Growing up in St. Louis, Missouri, I guess I could have been classified as your typical “city kid". I was in my teens before I was ever introduced to a world called “the country" and became aware of wild animals that made strange noises in the night and vicious insects that bored into your skin and hauled away your blood. This is not to say that I was totally ignorant of a place where grass grew and there were certain animals that could chew that grass until it became the milk, which they gave to the milkman who in turn delivered it to my doorstep. I read books and I watched television----we didn’t have a set, but our neighbors did. They allowed me to come over for two hours twice a week to watch The Cisco Kid and Hoppalong Cassidy.
Along with my parents and seven brothers and sisters, I lived in the first floor apartment of a three-story brownstone. Our front door opened directly onto the sidewalk---no porch, no steps.
One of the things I remember best about my city life was that we lived just a few blocks from the Mississippi River and along with several other kids from the neighborhood, that is where most of my free time was spent. Every Saturday we were on the boat docks shortly after dawn waiting for the handouts that inevitably arrived with the crews of the huge iron barges that went up and down the river daily our favorite being the banana boats. We stuffed ourselves with the over-ripe fruit and went home with bellyaches.
Playing in the streets was another favorite pastime especially in summer when the fire department came around and opened the fire hydrants. The cool water gushed out, filling the street and banking up against the curbs.
Wading and splashing in the murky water, I never once entertained the fear of snakes and snapping turtles. My only fear was my mother seeing the stains on my clothes and the filth in my hair---a fear that didn’t raise its ugly head until well after the fact.

■ Written request ■
Quote the passage about growing up in St. Louis word for word, starting at the words "Growing up in" and ending after the words "and Hoppalong Cassidy.".

■ Given data ■
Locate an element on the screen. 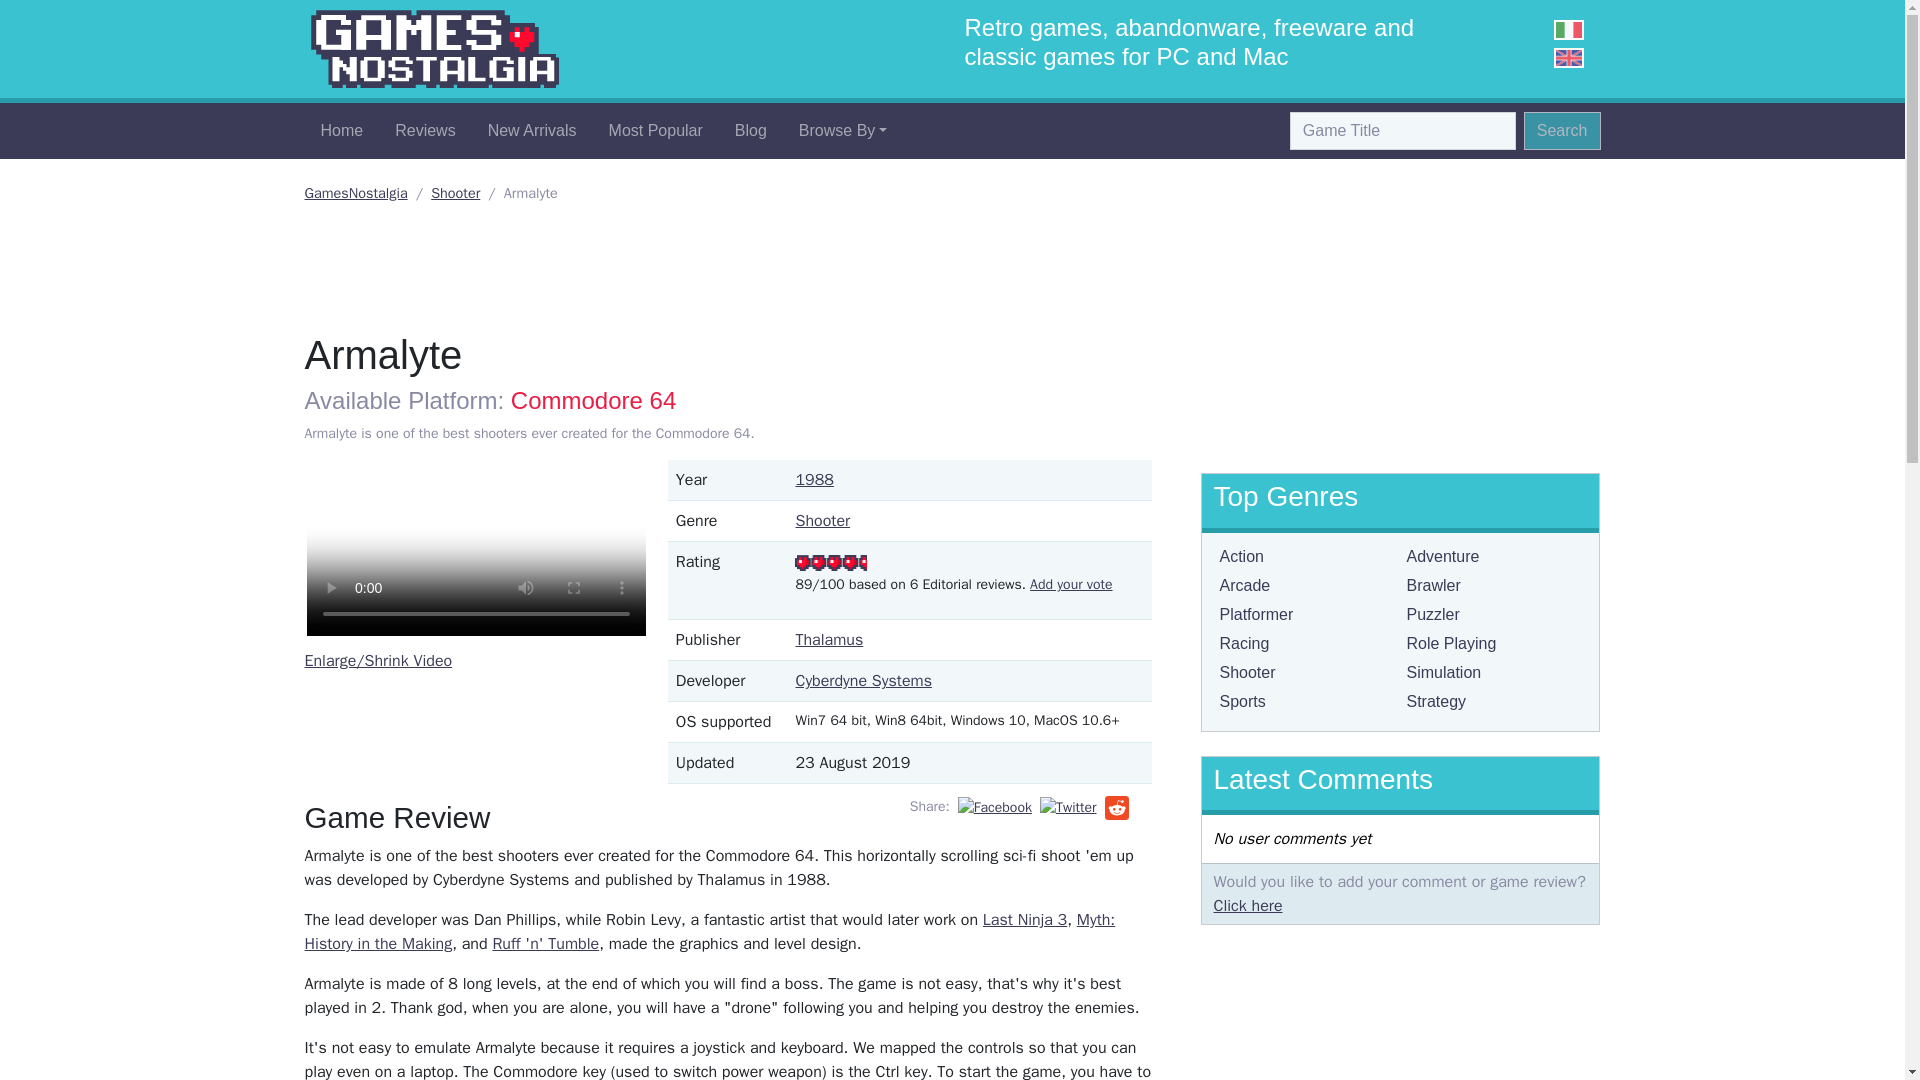 The image size is (1920, 1080). Ruff 'n' Tumble is located at coordinates (545, 944).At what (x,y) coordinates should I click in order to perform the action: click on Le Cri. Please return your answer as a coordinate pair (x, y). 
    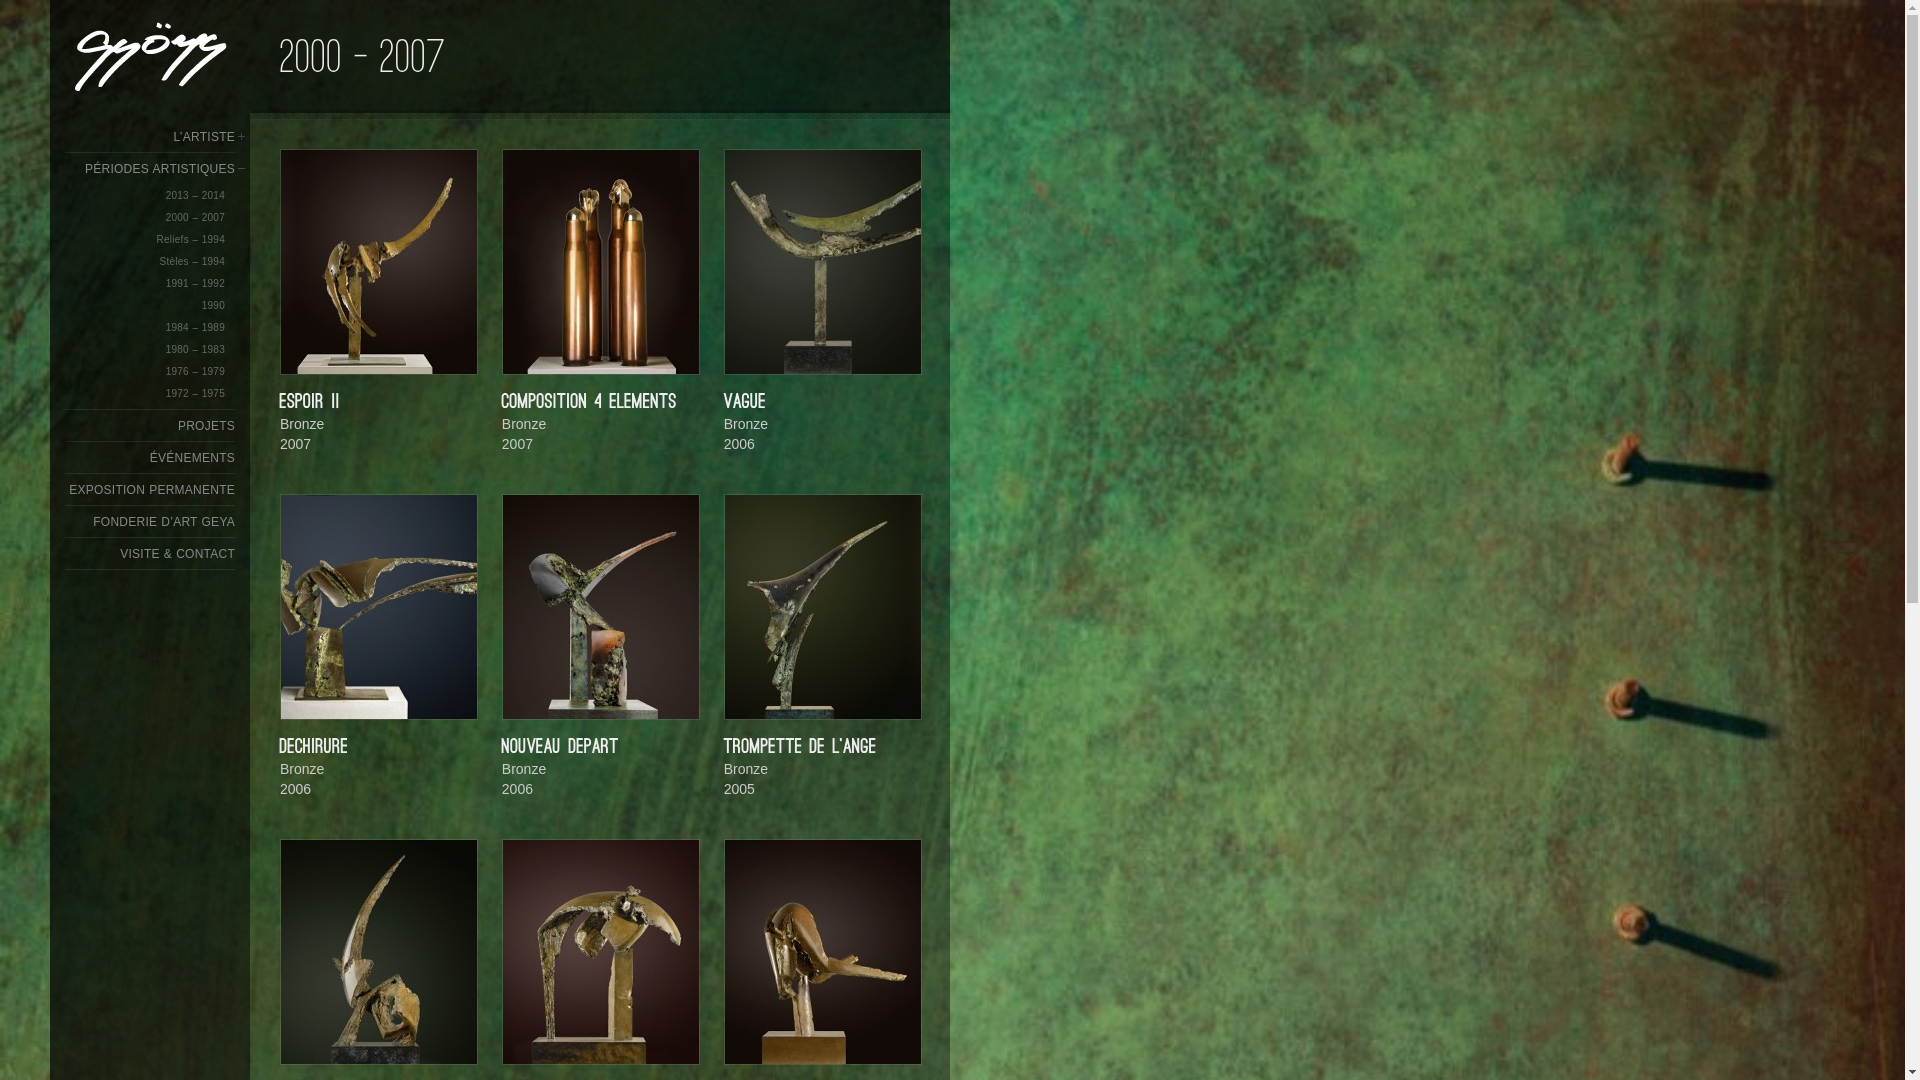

■ The response ■
Growing up in St. Louis, Missouri, I guess I could have been classified as your typical “city kid". I was in my teens before I was ever introduced to a world called “the country" and became aware of wild animals that made strange noises in the night and vicious insects that bored into your skin and hauled away your blood. This is not to say that I was totally ignorant of a place where grass grew and there were certain animals that could chew that grass until it became the milk, which they gave to the milkman who in turn delivered it to my doorstep. I read books and I watched television----we didn’t have a set, but our neighbors did. They allowed me to come over for two hours twice a week to watch The Cisco Kid and Hoppalong Cassidy.